Average monthly wages in April rose 2.77 percent from a year earlier to NT$46,321, while total pay — including overtime compensation, performance-based commissions and bonuses — increased 3.67 percent to NT$53,871, the Directorate-General of Budget, Accounting and Statistics (DGBAS) said yesterday.
Census Department Deputy Director Chen Hui-hsin (陳惠欣) attributed the improvement to an ongoing economic recovery that enables local firms to raise wages and perks for their employees.
Taiwan’s economy in the first quarter expanded 6.56 percent, bouncing back from a 3.49 percent contraction a year earlier, thanks to robust demand from US technology titans for electronics used in artificial intelligence applications.
Photo: Clare Cheng, Taipei Times
However, the recovery is not broad-based, as most sectors remain weighed by tepid end-market demand, government data showed.

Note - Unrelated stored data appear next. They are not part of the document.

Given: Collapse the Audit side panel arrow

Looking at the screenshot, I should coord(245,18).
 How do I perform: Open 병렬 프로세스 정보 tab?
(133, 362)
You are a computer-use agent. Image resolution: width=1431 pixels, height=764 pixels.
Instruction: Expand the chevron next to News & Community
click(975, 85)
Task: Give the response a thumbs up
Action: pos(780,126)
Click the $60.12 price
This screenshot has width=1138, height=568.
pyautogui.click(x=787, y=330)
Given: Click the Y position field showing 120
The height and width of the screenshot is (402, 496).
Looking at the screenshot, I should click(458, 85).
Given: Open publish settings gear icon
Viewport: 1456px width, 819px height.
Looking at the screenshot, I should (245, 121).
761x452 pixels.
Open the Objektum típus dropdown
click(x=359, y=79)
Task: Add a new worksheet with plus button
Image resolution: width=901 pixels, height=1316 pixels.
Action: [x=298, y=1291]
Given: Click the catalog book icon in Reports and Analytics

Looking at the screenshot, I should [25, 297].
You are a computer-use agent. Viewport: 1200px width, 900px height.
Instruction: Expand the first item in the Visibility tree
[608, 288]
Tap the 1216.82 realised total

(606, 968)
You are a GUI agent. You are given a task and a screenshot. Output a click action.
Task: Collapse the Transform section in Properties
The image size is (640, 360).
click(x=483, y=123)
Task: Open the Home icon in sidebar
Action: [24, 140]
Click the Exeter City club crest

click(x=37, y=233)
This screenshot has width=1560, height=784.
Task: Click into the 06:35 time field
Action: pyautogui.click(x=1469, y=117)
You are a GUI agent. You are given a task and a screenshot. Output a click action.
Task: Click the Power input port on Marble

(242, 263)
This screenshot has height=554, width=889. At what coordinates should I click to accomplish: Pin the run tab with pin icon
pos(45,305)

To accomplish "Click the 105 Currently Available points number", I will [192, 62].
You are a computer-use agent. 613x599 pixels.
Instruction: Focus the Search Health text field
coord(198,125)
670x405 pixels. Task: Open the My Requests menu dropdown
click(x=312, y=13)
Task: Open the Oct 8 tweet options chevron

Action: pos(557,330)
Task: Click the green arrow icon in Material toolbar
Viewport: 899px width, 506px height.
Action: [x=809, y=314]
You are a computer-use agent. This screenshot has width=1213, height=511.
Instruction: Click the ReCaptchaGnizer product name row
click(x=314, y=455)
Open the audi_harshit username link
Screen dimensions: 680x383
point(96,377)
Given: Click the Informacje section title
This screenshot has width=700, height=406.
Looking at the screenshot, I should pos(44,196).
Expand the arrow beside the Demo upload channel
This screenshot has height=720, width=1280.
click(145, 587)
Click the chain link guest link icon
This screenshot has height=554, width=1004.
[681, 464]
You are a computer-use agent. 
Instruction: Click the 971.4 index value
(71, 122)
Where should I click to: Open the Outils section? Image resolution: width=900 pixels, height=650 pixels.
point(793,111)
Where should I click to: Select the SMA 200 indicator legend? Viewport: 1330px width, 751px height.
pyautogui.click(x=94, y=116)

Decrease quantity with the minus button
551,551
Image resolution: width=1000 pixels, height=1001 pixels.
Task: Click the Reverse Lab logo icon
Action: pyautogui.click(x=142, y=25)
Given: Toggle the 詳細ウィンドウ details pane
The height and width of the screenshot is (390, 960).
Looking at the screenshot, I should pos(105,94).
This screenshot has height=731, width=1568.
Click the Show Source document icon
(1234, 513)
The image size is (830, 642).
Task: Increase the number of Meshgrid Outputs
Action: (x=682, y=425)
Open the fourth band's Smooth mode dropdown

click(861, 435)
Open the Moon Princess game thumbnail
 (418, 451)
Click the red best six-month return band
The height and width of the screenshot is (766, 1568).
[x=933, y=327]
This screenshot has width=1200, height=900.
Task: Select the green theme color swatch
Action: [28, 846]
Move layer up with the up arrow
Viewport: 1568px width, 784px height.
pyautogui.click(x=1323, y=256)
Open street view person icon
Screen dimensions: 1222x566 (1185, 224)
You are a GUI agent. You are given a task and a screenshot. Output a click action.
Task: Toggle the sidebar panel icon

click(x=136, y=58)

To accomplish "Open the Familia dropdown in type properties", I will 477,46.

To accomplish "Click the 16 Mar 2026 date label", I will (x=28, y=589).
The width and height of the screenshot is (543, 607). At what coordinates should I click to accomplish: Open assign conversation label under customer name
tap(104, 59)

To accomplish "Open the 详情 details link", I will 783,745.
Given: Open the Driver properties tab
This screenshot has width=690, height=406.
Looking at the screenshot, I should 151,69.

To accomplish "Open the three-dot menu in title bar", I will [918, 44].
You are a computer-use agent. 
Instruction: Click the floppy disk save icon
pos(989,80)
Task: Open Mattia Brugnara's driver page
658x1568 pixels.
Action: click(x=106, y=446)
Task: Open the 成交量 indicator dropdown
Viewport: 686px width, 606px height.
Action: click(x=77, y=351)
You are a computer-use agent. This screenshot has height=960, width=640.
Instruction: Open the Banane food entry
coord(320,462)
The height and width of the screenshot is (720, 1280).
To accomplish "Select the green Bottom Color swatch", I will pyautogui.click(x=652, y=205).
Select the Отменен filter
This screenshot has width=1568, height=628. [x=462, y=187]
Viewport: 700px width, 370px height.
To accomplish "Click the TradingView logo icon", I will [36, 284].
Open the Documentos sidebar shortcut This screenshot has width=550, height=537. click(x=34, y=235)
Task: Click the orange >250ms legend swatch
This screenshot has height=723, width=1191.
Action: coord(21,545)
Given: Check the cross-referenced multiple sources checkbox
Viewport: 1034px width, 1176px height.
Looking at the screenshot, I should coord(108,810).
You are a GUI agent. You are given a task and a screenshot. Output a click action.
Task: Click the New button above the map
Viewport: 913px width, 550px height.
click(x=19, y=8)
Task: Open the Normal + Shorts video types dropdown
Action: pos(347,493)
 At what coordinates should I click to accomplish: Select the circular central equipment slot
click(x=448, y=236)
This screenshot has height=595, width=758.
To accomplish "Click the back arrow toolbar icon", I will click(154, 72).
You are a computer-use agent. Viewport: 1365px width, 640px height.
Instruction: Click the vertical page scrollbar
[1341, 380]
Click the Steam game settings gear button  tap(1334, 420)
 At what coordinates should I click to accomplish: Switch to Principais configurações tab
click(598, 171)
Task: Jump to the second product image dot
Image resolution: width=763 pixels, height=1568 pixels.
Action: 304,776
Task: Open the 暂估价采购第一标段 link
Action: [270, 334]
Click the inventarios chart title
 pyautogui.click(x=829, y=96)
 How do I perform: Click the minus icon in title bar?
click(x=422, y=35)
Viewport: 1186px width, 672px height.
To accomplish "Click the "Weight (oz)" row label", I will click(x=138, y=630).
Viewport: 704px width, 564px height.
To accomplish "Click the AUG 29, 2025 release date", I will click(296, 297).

Video content creators, financial service providers and telecoms offered relatively high regular monthly wages of NT$67,317 and NT$70,733, while hotels, restaurants and hair salons had relatively low monthly take-home pay of about NT$35,000, Chen said.
The labor accession rate shed 0.2 percentage points to 2.16 percent in April, while the dropout rate decreased 0.31 percentage points to 2.1 percent, meaning more people joined the labor force, the DGBAS said.
In the first four months, average monthly wages were NT$46,105, a 2.39 percent increase from the same period last year, while total monthly wages rose 3.62 percent to NT$67,856, the agency said.
Both figures remained in positive territory, as wages improved rapidly enough to offset the effect of inflation, Chen said.
The consumer price index in April grew a mild 1.95 percent, returning briefly to below the central bank’s 2 percent target.
Chen hesitated to say for certain if regular monthly wage hikes would continue to beat inflation, as firms would adjust compensation terms in line with their business visibility.
Sixty-eight percent of workers in Taiwan did not make monthly take-home pay in excess of NT$50,000, because service providers hire far more workers than advanced technology companies, she said.